Personal information
- Full name: Stuart John Robertson
- Date of birth: 16 December 1946 (age 79)
- Place of birth: Nottingham, England
- Position: Centre half

Youth career
- 19??–1964: Nottingham Forest

Senior career*
- Years: Team / Apps / (Gls)
- 1964–1966: Nottingham Forest / 0 / (0)
- 1966–1972: Doncaster Rovers / 227 / (8)
- 1972–1979: Northampton Town / 254 / (27)
- 1979–1980: Bedford Town / 42 / (3)
- Total:  / 523 / (38)

= Stuart Robertson (footballer, born 1946) =

English footballer

Stuart John Robertson (born 16 December 1946) is a former footballer who played centre half for Doncaster Rovers and Northampton Town.

==Club career==
Robertson came through the ranks of Nottingham Forest Juniors, signing for the senior team in 1964 when he was 18.

===Doncaster Rovers===
After two season without a first team appearance, he moved to Third Division club Doncaster Rovers, his debut being in a 1–0 victory at Swindon Town on 1 October 1966. That first season he played 33 games, mainly at centre half but also filling in a variety of defensive positions, then in his second season he was the established centre half player appearing 47 times as Rovers finished mid table in the Fourth Division.

Robertson scored his first goal in a 7–0 home victory over Aldershot in February 1969, netting twice more that season as Doncaster won the league title.
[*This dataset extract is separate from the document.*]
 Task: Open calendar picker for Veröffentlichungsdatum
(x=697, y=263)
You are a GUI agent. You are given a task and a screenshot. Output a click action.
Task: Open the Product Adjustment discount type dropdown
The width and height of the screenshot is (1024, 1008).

In his 5th season he played five games at centre forward, scoring twice in those games, as Doncaster struggled with having enough quality players and were eventually relegated.

===Northampton Town===
After the end of the 1971–72 season, Robertson moved to Northampton Town where he remained till the summer of 1979. He was voted Player of the Season for 1978–79.

===Bedford Town===
His next club was Bedford Town of the Southern League. He was released after the end of the 1979–80 season.

==Personal life==
After football, Robertson managed a sports complex in Northampton.